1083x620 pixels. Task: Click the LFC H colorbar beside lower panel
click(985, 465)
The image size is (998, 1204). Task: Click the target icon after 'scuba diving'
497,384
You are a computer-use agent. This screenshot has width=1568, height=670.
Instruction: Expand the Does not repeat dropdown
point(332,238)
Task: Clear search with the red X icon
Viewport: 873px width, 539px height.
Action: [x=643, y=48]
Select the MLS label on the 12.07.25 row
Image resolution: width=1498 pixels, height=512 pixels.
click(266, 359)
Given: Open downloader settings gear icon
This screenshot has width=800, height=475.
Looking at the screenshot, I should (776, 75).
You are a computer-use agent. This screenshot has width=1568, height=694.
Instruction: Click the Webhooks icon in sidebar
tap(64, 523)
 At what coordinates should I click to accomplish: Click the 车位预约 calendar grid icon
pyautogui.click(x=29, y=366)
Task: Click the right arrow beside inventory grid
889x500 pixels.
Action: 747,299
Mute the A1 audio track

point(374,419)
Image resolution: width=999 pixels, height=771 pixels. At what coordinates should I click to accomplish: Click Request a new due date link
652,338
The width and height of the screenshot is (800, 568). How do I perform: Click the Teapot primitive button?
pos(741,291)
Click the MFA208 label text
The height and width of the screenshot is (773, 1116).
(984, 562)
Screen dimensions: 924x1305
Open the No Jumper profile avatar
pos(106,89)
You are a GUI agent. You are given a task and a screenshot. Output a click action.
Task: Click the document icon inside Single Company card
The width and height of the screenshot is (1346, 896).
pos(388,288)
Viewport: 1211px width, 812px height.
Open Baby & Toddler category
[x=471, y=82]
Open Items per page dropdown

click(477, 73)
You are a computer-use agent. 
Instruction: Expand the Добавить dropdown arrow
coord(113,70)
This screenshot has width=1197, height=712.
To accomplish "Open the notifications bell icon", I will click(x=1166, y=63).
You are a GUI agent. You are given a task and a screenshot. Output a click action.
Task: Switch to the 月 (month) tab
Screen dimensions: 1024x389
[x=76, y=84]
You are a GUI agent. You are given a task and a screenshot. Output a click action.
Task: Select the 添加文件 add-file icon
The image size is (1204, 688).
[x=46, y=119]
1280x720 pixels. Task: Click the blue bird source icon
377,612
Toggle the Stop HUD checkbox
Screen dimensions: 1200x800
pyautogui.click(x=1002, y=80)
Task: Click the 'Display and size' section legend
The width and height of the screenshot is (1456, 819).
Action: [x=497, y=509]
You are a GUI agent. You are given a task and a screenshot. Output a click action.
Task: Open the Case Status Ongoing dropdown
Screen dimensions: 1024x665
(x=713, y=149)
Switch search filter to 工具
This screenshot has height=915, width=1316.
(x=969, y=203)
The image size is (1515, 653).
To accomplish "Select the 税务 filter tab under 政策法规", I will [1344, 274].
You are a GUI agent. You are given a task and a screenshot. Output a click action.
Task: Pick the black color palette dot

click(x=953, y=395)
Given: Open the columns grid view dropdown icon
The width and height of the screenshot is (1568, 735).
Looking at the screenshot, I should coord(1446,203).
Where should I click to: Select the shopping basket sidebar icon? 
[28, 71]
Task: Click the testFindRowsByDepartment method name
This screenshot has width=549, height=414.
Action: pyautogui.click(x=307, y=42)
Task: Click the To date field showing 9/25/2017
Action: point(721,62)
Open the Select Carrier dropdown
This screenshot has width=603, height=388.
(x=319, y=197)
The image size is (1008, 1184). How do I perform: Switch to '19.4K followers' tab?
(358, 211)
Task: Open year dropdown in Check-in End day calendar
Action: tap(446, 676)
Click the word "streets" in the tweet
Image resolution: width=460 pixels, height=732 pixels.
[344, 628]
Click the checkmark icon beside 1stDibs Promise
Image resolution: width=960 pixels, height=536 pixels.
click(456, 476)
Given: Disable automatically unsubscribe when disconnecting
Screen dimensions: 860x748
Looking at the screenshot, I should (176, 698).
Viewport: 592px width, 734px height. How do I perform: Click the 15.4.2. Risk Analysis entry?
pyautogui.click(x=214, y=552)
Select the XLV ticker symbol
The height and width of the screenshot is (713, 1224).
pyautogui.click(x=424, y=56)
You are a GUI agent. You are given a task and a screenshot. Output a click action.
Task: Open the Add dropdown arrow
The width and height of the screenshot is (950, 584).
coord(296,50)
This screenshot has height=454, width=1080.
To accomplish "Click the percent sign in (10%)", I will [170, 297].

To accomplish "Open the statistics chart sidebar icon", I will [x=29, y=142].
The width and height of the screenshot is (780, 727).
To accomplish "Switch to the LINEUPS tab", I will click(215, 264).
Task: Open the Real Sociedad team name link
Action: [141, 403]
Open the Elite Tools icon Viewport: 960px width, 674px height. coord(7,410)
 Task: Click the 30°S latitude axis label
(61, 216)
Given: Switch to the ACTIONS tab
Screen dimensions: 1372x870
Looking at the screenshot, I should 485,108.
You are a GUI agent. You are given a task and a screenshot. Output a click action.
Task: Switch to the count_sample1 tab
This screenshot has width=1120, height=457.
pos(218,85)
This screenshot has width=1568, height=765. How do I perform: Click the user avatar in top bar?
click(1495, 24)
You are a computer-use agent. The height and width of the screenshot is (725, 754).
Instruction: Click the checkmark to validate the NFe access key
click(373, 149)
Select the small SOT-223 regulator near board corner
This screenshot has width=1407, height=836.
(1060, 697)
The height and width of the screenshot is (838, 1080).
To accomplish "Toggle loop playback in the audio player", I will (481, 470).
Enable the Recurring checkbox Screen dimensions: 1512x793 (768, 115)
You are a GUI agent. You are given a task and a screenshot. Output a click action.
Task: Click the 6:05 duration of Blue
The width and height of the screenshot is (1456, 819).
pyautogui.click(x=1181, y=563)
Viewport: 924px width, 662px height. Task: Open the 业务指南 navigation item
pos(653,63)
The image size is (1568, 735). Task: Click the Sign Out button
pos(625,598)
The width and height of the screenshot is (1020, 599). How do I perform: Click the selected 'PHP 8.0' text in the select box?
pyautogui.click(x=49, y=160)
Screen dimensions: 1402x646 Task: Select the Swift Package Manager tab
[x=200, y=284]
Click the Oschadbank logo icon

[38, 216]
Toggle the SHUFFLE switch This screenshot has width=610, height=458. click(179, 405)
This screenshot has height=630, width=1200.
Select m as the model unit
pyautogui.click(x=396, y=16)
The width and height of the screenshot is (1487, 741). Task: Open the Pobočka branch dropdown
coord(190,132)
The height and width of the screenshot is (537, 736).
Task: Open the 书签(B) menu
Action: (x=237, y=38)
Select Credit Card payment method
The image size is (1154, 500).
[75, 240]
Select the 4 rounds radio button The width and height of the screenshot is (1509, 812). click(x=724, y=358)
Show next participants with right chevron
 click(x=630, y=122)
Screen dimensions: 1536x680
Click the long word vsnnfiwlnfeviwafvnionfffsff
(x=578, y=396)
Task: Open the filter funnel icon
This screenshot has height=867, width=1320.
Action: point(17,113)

[WORK REQUEST]:
Would you reproduce all the entries exactly?

[RESPONSE TO THIS EXERCISE]:
1083x620 pixels. Task: Click the LFC H colorbar beside lower panel
click(985, 465)
The image size is (998, 1204). Task: Click the target icon after 'scuba diving'
497,384
You are a computer-use agent. This screenshot has width=1568, height=670.
Instruction: Expand the Does not repeat dropdown
point(332,238)
Task: Clear search with the red X icon
Viewport: 873px width, 539px height.
Action: [x=643, y=48]
Select the MLS label on the 12.07.25 row
Image resolution: width=1498 pixels, height=512 pixels.
click(266, 359)
Given: Open downloader settings gear icon
This screenshot has width=800, height=475.
Looking at the screenshot, I should (776, 75).
You are a computer-use agent. This screenshot has width=1568, height=694.
Instruction: Click the Webhooks icon in sidebar
tap(64, 523)
 At what coordinates should I click to accomplish: Click the 车位预约 calendar grid icon
pyautogui.click(x=29, y=366)
Task: Click the right arrow beside inventory grid
889x500 pixels.
Action: 747,299
Mute the A1 audio track

point(374,419)
Image resolution: width=999 pixels, height=771 pixels. At what coordinates should I click to accomplish: Click Request a new due date link
652,338
The width and height of the screenshot is (800, 568). How do I perform: Click the Teapot primitive button?
pos(741,291)
Click the MFA208 label text
The height and width of the screenshot is (773, 1116).
(984, 562)
Screen dimensions: 924x1305
Open the No Jumper profile avatar
pos(106,89)
You are a GUI agent. You are given a task and a screenshot. Output a click action.
Task: Click the document icon inside Single Company card
The width and height of the screenshot is (1346, 896).
pos(388,288)
Viewport: 1211px width, 812px height.
Open Baby & Toddler category
[x=471, y=82]
Open Items per page dropdown

click(477, 73)
You are a computer-use agent. 
Instruction: Expand the Добавить dropdown arrow
coord(113,70)
This screenshot has width=1197, height=712.
To accomplish "Open the notifications bell icon", I will click(x=1166, y=63).
You are a GUI agent. You are given a task and a screenshot. Output a click action.
Task: Switch to the 月 (month) tab
Screen dimensions: 1024x389
[x=76, y=84]
You are a GUI agent. You are given a task and a screenshot. Output a click action.
Task: Select the 添加文件 add-file icon
The image size is (1204, 688).
[x=46, y=119]
1280x720 pixels. Task: Click the blue bird source icon
377,612
Toggle the Stop HUD checkbox
Screen dimensions: 1200x800
pyautogui.click(x=1002, y=80)
Task: Click the 'Display and size' section legend
The width and height of the screenshot is (1456, 819).
Action: [x=497, y=509]
You are a GUI agent. You are given a task and a screenshot. Output a click action.
Task: Open the Case Status Ongoing dropdown
Screen dimensions: 1024x665
(x=713, y=149)
Switch search filter to 工具
This screenshot has height=915, width=1316.
(x=969, y=203)
The image size is (1515, 653).
To accomplish "Select the 税务 filter tab under 政策法规", I will [1344, 274].
You are a GUI agent. You are given a task and a screenshot. Output a click action.
Task: Pick the black color palette dot

click(x=953, y=395)
Given: Open the columns grid view dropdown icon
The width and height of the screenshot is (1568, 735).
Looking at the screenshot, I should coord(1446,203).
Where should I click to: Select the shopping basket sidebar icon? 
[28, 71]
Task: Click the testFindRowsByDepartment method name
This screenshot has width=549, height=414.
Action: pyautogui.click(x=307, y=42)
Task: Click the To date field showing 9/25/2017
Action: point(721,62)
Open the Select Carrier dropdown
This screenshot has width=603, height=388.
(x=319, y=197)
The image size is (1008, 1184). How do I perform: Switch to '19.4K followers' tab?
(358, 211)
Task: Open year dropdown in Check-in End day calendar
Action: tap(446, 676)
Click the word "streets" in the tweet
Image resolution: width=460 pixels, height=732 pixels.
[344, 628]
Click the checkmark icon beside 1stDibs Promise
Image resolution: width=960 pixels, height=536 pixels.
click(456, 476)
Given: Disable automatically unsubscribe when disconnecting
Screen dimensions: 860x748
Looking at the screenshot, I should (176, 698).
Viewport: 592px width, 734px height. How do I perform: Click the 15.4.2. Risk Analysis entry?
pyautogui.click(x=214, y=552)
Select the XLV ticker symbol
The height and width of the screenshot is (713, 1224).
pyautogui.click(x=424, y=56)
You are a GUI agent. You are given a task and a screenshot. Output a click action.
Task: Open the Add dropdown arrow
The width and height of the screenshot is (950, 584).
coord(296,50)
This screenshot has height=454, width=1080.
To accomplish "Click the percent sign in (10%)", I will [170, 297].

To accomplish "Open the statistics chart sidebar icon", I will [x=29, y=142].
The width and height of the screenshot is (780, 727).
To accomplish "Switch to the LINEUPS tab", I will click(215, 264).
Task: Open the Real Sociedad team name link
Action: [141, 403]
Open the Elite Tools icon Viewport: 960px width, 674px height. coord(7,410)
 Task: Click the 30°S latitude axis label
(61, 216)
Given: Switch to the ACTIONS tab
Screen dimensions: 1372x870
Looking at the screenshot, I should 485,108.
You are a GUI agent. You are given a task and a screenshot. Output a click action.
Task: Switch to the count_sample1 tab
This screenshot has width=1120, height=457.
pos(218,85)
This screenshot has width=1568, height=765. How do I perform: Click the user avatar in top bar?
click(1495, 24)
You are a computer-use agent. The height and width of the screenshot is (725, 754).
Instruction: Click the checkmark to validate the NFe access key
click(373, 149)
Select the small SOT-223 regulator near board corner
This screenshot has width=1407, height=836.
(1060, 697)
The height and width of the screenshot is (838, 1080).
To accomplish "Toggle loop playback in the audio player", I will (481, 470).
Enable the Recurring checkbox Screen dimensions: 1512x793 (768, 115)
You are a GUI agent. You are given a task and a screenshot. Output a click action.
Task: Click the 6:05 duration of Blue
The width and height of the screenshot is (1456, 819).
pyautogui.click(x=1181, y=563)
Viewport: 924px width, 662px height. Task: Open the 业务指南 navigation item
pos(653,63)
The image size is (1568, 735). Task: Click the Sign Out button
pos(625,598)
The width and height of the screenshot is (1020, 599). How do I perform: Click the selected 'PHP 8.0' text in the select box?
pyautogui.click(x=49, y=160)
Screen dimensions: 1402x646 Task: Select the Swift Package Manager tab
[x=200, y=284]
Click the Oschadbank logo icon

[38, 216]
Toggle the SHUFFLE switch This screenshot has width=610, height=458. click(179, 405)
This screenshot has height=630, width=1200.
Select m as the model unit
pyautogui.click(x=396, y=16)
The width and height of the screenshot is (1487, 741). Task: Open the Pobočka branch dropdown
coord(190,132)
The height and width of the screenshot is (537, 736).
Task: Open the 书签(B) menu
Action: (x=237, y=38)
Select Credit Card payment method
The image size is (1154, 500).
[75, 240]
Select the 4 rounds radio button The width and height of the screenshot is (1509, 812). click(x=724, y=358)
Show next participants with right chevron
 click(x=630, y=122)
Screen dimensions: 1536x680
Click the long word vsnnfiwlnfeviwafvnionfffsff
(x=578, y=396)
Task: Open the filter funnel icon
This screenshot has height=867, width=1320.
Action: point(17,113)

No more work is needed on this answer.